(Data records)
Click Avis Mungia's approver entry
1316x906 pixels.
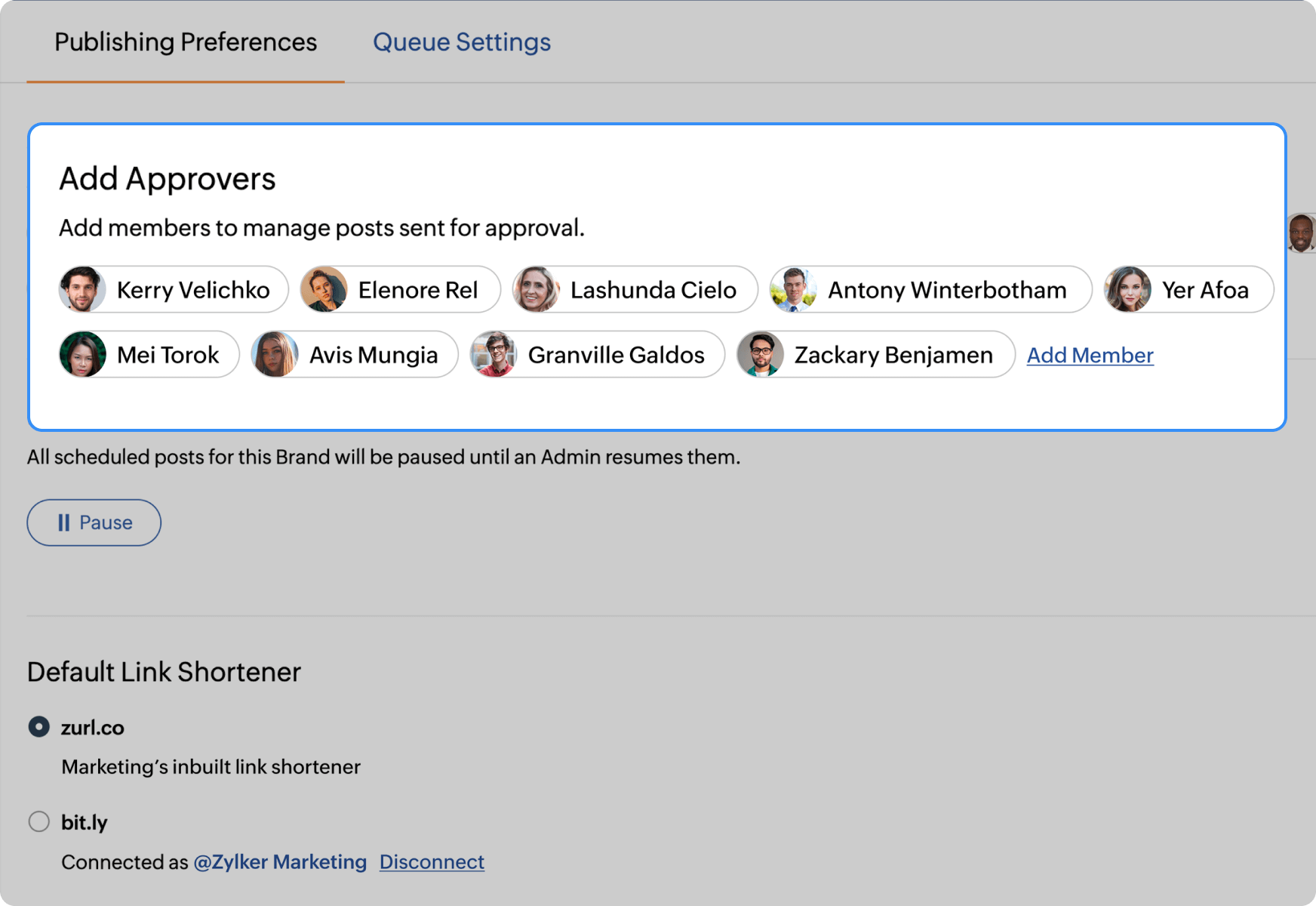pos(352,354)
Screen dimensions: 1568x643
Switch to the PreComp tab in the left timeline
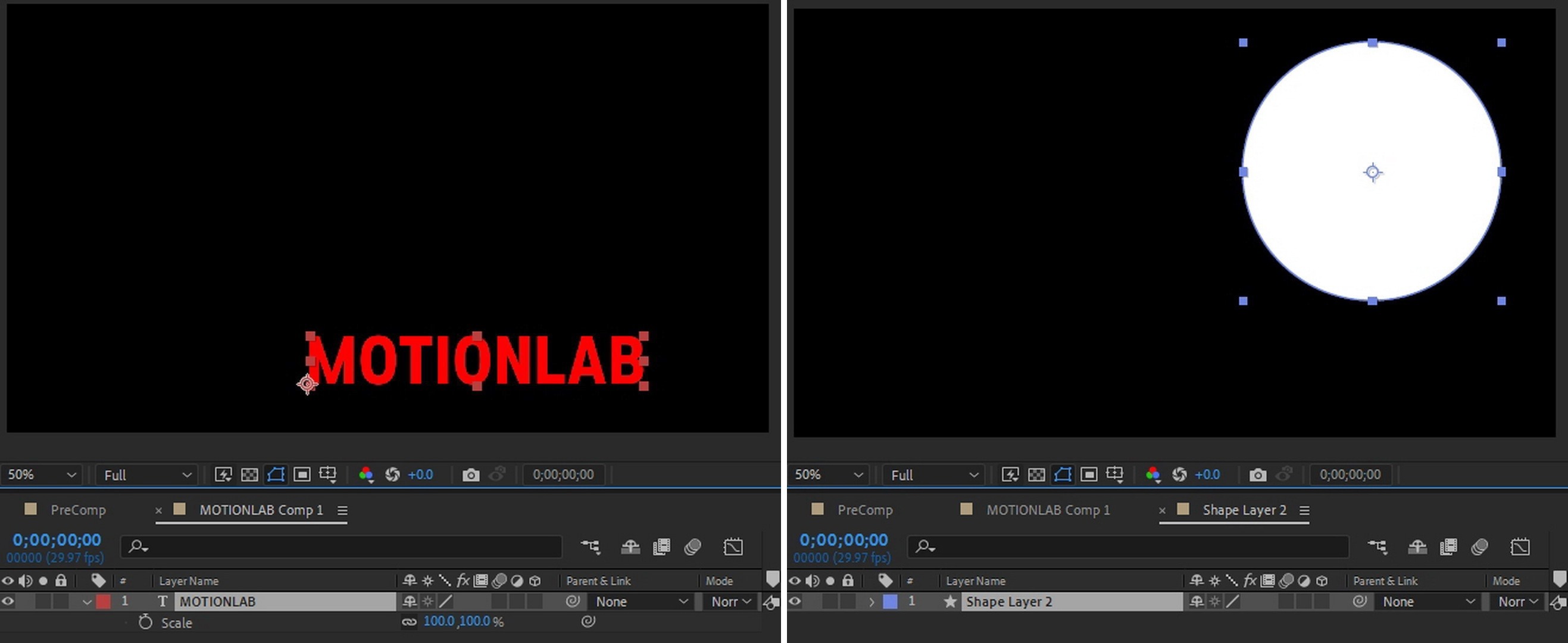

TASK DESCRIPTION: In the records above, the lines from the one containing "1316x906 pixels." through the last line are to be written out exactly, both ends included and pictures omitted.

OUTPUT OF THE EXERCISE:
1316x906 pixels.
pos(352,354)
Screen dimensions: 1568x643
Switch to the PreComp tab in the left timeline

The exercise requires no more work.